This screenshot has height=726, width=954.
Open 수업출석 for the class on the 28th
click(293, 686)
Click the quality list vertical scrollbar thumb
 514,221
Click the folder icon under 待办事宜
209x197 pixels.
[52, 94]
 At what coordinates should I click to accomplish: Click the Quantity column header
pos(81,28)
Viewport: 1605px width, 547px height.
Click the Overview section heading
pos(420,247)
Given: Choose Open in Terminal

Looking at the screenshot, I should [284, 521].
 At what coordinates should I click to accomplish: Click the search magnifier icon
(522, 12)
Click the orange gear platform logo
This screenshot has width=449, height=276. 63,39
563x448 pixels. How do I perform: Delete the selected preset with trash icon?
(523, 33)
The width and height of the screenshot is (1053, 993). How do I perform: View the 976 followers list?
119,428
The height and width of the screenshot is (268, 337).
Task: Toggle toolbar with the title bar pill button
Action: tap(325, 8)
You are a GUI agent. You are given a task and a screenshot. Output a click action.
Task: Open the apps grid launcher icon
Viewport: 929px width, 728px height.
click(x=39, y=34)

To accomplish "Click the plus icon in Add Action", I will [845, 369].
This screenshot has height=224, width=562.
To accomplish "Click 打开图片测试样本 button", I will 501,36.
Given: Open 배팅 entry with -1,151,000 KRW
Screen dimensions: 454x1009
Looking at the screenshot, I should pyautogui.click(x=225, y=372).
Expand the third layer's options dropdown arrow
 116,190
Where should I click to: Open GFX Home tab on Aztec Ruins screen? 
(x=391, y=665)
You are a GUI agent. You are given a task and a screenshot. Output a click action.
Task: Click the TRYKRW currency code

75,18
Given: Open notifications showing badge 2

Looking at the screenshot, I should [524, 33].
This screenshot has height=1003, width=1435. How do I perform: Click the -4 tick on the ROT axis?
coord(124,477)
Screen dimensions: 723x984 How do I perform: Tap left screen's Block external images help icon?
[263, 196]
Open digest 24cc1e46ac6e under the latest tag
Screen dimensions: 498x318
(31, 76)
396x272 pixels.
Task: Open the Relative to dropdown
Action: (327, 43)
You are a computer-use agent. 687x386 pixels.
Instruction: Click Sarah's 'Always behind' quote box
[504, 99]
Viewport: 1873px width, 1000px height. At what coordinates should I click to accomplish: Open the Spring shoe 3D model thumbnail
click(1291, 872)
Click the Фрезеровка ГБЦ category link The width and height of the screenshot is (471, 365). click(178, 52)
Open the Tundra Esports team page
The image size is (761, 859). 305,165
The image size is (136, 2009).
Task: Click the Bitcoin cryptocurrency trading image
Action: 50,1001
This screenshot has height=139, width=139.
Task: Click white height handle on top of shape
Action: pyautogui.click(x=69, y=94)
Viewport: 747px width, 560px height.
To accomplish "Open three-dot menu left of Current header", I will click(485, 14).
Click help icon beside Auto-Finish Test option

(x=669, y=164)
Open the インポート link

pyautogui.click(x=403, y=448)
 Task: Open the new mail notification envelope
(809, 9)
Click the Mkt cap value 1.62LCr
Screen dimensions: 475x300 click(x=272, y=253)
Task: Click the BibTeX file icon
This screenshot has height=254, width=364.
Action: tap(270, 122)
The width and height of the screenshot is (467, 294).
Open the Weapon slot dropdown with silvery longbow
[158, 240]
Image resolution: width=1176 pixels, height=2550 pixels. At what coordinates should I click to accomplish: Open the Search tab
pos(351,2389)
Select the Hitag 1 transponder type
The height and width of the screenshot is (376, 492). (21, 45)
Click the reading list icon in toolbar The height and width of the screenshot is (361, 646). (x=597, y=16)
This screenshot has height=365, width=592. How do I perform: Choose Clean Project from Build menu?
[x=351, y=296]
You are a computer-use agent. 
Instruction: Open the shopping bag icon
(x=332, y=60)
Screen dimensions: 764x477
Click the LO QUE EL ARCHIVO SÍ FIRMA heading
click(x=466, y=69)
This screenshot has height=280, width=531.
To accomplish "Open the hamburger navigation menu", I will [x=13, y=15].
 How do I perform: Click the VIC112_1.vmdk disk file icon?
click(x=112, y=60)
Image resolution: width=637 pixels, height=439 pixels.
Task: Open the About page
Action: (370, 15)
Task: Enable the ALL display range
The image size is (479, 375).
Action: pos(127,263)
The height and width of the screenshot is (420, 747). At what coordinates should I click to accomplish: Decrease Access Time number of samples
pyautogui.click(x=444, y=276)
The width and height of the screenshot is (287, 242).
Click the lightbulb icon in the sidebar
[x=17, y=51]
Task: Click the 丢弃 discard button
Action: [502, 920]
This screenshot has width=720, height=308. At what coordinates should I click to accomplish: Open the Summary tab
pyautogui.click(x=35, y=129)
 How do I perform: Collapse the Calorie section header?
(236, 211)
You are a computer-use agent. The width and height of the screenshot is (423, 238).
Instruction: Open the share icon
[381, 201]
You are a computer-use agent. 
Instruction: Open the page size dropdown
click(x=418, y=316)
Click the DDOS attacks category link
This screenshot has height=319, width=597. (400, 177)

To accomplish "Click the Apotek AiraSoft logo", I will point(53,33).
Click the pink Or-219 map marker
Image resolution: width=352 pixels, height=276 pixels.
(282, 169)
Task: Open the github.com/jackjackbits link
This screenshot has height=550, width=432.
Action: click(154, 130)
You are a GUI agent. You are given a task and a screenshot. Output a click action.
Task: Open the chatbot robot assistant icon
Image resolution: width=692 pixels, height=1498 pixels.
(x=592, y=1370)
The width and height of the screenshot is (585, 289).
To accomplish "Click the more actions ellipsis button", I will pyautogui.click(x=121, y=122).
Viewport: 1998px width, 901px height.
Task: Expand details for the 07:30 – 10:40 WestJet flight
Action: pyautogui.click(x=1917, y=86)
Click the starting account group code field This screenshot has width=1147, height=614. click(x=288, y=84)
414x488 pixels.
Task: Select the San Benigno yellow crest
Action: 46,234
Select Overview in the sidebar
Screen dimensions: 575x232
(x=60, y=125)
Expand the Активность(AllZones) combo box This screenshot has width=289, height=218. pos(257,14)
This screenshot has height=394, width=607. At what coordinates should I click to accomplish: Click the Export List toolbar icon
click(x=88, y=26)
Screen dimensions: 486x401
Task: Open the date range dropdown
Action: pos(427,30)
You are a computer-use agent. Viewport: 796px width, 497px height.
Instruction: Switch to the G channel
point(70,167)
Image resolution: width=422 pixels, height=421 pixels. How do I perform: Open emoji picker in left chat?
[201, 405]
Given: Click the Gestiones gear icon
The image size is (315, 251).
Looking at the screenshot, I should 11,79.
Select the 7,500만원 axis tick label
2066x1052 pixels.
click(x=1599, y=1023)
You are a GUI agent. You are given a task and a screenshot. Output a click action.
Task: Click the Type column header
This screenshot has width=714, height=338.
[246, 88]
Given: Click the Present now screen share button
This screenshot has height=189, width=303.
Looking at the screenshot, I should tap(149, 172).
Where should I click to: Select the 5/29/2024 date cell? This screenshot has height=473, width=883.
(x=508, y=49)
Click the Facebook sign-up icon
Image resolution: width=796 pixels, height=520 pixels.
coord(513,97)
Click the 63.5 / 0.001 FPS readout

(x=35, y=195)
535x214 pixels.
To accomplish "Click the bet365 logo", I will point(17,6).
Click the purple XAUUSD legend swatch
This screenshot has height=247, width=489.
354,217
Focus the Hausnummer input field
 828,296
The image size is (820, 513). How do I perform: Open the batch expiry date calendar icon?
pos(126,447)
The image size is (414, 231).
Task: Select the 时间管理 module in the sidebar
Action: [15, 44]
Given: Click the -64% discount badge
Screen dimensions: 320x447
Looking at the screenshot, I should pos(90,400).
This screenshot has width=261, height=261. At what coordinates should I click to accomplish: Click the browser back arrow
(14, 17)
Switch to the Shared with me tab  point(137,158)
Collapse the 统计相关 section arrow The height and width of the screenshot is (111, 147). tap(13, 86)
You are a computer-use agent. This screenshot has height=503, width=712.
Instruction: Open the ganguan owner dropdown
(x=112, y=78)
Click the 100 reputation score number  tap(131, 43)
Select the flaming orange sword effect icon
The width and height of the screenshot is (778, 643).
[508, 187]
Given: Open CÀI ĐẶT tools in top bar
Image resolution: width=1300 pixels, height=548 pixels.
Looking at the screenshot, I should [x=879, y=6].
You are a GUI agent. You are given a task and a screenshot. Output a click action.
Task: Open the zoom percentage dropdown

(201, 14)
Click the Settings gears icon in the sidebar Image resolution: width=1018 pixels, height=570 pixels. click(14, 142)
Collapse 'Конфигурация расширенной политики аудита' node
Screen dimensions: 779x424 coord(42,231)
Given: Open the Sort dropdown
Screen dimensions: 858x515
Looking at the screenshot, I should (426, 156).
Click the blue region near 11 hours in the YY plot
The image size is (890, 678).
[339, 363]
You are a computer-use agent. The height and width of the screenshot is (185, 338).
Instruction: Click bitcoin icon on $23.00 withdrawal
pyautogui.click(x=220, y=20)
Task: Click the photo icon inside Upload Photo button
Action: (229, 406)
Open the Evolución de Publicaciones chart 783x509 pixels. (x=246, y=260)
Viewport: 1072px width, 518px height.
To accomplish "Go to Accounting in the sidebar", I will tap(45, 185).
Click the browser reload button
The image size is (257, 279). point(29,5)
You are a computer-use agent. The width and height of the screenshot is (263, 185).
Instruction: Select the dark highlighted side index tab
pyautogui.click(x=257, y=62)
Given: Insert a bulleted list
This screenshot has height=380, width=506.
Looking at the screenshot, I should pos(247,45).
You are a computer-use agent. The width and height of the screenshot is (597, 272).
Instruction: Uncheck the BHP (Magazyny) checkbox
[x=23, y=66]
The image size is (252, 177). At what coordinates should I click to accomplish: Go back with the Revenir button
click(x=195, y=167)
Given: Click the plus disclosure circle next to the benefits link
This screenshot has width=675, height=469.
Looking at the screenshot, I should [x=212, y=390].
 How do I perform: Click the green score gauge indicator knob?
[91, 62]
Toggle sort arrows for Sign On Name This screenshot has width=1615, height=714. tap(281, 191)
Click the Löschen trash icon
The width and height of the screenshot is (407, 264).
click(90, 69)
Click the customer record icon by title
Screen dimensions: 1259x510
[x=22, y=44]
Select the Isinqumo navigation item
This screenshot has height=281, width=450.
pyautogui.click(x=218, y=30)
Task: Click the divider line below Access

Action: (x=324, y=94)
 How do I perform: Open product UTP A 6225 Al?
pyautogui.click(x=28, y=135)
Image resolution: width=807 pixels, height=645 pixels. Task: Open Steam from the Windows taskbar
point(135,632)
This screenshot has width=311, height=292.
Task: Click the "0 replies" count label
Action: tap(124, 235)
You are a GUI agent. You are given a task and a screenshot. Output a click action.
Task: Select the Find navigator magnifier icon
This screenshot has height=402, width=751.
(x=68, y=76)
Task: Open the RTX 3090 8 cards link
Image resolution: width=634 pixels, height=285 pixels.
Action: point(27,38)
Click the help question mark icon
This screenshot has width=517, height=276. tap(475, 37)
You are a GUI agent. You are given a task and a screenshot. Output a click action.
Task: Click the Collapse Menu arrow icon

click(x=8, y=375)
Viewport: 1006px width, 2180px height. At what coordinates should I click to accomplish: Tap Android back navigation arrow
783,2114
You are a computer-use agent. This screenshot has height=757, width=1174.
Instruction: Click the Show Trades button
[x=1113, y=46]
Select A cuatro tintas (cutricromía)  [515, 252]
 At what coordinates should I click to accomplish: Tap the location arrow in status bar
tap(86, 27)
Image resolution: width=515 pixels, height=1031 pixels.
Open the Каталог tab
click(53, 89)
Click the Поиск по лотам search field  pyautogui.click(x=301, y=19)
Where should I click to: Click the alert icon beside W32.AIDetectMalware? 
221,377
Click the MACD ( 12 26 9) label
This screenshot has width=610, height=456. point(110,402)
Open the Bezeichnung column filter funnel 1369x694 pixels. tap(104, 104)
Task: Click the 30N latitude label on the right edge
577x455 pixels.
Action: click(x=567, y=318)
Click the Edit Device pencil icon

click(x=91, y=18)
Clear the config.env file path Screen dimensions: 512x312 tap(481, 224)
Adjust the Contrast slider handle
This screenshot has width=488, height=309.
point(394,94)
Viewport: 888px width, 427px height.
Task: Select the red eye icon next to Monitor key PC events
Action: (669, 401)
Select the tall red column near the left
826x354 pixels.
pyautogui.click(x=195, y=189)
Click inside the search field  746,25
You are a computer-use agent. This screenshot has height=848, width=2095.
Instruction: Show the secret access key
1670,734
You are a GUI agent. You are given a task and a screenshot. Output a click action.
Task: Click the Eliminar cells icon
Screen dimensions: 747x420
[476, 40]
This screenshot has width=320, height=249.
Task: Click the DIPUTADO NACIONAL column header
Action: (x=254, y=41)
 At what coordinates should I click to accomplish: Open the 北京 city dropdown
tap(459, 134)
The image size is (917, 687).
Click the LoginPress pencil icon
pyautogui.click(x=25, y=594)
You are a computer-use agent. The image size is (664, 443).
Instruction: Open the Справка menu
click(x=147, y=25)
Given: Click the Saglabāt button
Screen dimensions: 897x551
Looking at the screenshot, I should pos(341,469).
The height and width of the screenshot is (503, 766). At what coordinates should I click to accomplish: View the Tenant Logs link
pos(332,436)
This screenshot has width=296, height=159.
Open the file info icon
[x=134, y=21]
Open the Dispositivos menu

◆ ◆ ◆ ◆ ◆ ◆ ◆

■ AIM OF THE TASK
Scan the records for lines with the string "computer". Give the number of such lines and nothing else.

■ FINISHED EXERCISE
12